The one profession that gives overall job satisfaction still remains the profession of doctoring. That said, I must hasten to add that the pleasure comes only when one does not concentrate on the monetary returns. Money will come but, more than all that, it is the joy of seeing the gratitude in the eyes of a grateful patient who naturally thinks that you were his savior although, in effect, it is the human immune system that cures. As the common saying goes doctor just dresses the wound, it is God who heals the same. That brings us to the central focus of medical practice. A great physician of the 18th Century, Sir James Spence, once wrote that whole world of medicine revolves round two human beings. A human being who is ill or imagines being ill comes to seek the advice of another human being in whom the first has confidence (faith). It is this summit, the medical consultation, which is the most vital part. All else in medicine, like the medical school, the hospital, the laboratory and, the library should flow from this summit. Patient’s faith in the doctor is the basis of the so called placebo effect, which stimulates the patient’s immune system to cure the disease. It is otherwise called the Expectation Effect. (EE)
Therefore, you must remember that medicine could only be learnt on the bed side. Each patient is like a mini book. No two patients are alike even with the same disease as every disease presents through the personality of the patient. The habit of learning the books by heart, as you have been doing so far, does not work here. Books are necessary to keep in touch with the basis of medical practice. William Osler, the great medical teacher of the early 20 the century, had this to say about the books. “Learning medicine from the books alone is like swimming an uncharted sea, while learning medicine without books is not going to the sea at all.” How very true? Every medical student should learn to listen to patients. Listening is more difficult than talking. Lord Platt, one of the greatest of teachers at the University College of Medicine in London, was of the firm opinion that “if you listen to your patient long enough s/he will tell you what is wrong with her/him.” This statement, made in 1949, has been recently ratified by a very sophisticated study in London. I can vouch for the same with my nearly four and half decades of teaching medical students and managing patients experience.
Before you jump into the bandwagon ask a few relevant questions of your self. Can you smile at some one naturally? Can you touch some one naturally? Do you have an insight into another human being’s problems? If the answers to these three questions are in the affirmative, you are the ideal candidate for the medical course. If not, and be sure about that, you better avoid that profession. It is not a bad idea to have first hand experience of dealing with sick human beings before you finally take the plunge. Even while one is in the 10th class, the summer vacation could well be spent doing some volunteer work either in a hospital, nursing home or an old age home where you will see first hand the pain, suffering, the filth that might surround the sick, the smell of infected wounds, the moaning and groaning of the sick, tragedy of unexpected death and the resultant reaction of the near and the dear ones on their bereavement, as also the poverty that drives people to be sick in the first place. This could be experienced even now. If you are comfortable go ahead. If not do not suffer all your life as doing anything that does not make you internally happy is a great distress that might drive one crazy as also make one a patient even. Make your work your play and you enjoy life.

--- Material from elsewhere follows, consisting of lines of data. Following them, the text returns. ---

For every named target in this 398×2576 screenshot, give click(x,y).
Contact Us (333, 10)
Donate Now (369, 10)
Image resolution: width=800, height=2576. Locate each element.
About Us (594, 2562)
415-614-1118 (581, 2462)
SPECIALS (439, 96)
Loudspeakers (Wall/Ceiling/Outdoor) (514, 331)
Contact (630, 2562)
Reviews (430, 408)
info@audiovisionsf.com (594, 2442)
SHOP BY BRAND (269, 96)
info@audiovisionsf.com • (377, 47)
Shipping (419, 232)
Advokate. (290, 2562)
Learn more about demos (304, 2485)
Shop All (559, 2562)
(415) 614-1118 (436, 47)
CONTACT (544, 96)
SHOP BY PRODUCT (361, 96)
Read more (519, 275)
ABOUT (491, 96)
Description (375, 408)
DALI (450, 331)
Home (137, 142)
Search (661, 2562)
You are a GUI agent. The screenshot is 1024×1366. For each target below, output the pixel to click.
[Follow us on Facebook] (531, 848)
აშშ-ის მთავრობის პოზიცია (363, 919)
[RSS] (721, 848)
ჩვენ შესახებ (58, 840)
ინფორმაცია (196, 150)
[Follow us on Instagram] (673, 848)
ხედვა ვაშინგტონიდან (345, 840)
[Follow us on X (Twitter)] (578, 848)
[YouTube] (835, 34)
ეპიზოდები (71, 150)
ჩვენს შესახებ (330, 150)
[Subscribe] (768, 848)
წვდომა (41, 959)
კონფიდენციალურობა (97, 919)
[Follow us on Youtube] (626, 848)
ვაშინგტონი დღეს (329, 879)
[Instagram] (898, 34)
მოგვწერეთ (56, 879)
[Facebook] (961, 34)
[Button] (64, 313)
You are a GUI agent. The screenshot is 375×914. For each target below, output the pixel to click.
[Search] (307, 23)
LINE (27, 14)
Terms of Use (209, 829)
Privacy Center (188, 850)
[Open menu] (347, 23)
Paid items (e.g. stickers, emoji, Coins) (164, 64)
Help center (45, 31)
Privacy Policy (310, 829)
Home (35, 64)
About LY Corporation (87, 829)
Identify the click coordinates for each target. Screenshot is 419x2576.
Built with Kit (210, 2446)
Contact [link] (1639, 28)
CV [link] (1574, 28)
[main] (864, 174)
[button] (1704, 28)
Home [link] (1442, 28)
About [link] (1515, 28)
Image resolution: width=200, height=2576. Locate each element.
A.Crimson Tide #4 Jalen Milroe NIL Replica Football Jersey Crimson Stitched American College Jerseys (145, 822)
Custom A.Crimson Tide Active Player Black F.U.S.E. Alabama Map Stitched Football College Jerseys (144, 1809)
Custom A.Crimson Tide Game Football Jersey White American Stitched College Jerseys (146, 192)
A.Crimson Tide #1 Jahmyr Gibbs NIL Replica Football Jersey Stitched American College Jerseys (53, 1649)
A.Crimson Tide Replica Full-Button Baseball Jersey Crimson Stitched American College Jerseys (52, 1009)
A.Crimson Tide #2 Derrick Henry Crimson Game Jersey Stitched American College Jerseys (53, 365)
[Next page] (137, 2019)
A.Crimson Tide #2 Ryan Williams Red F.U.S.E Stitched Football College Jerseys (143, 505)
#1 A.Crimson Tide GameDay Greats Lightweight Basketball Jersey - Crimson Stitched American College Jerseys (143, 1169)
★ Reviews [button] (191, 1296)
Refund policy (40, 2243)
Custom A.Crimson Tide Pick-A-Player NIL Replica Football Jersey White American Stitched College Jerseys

Many systems of medicine being practised in the world:
Whereas modern medicine takes the cake in the field of medical care delivery, it need not be the only or the best. There are equally good systems of medical care that need to be scientifically authenticated. Efforts are on all over the world to do just that. Recent audits have shown that modern medicine, which uses the wrong linear mathematics as its base is slightly off balance like the Tower of Pisa. Prohibitive and ever increasing cost of medical care in the present corporate hospital set ups, the unacceptable dangerous side effects of the multitude of drugs used today and, the clear evidence of over diagnosis and over interventions have resulted in patients looking for avenues elsewhere. Unfortunately, as of now there are no guidelines for patients to use the complementary systems scientifically. Every system of medical care, of which there are plenty all over the world, led by the ancient Indian Ayurvedic system, seems to forget that they need to update their methods using the modern scientific methods of testing.
Recent estimates of the very high budgets of complementary medicines in Europe and the USA have induced many players to come forward to authenticate those systems. Sooner than later it will have to fructify. The future of modern medicine might be confined to emergency care and corrective surgery at the most. Medical education in India is crying for reforms but the tardy pace of the governmental jaggarnaught moving and the money power of the vested interests are hampering those effort. It has to happen soon for the good of mankind and the profession if the latter has to survive in the present day world. Paternalism in medicine has to give way to partnership in medical care where the patient takes a keen interest in his/her treatment. Literate patients today could get access to most of medical information on the internet and the former have become vocal about their role. This is good augury. It becomes incumbent on the good doctor to transform those informations to knowledge and finally to medical wisdom to succeed. Novice will find it very difficult in this jungle of information to get at the rose wood. S/he needs a good guide to do that. That is the pivotal role of a teacher in the medical school. The down side of that is the defensive medicine that the star performers use today to save their skin. Defensive medicine turns out to be exceptionally expensive as all the tests are done for all patients irrespective of the need.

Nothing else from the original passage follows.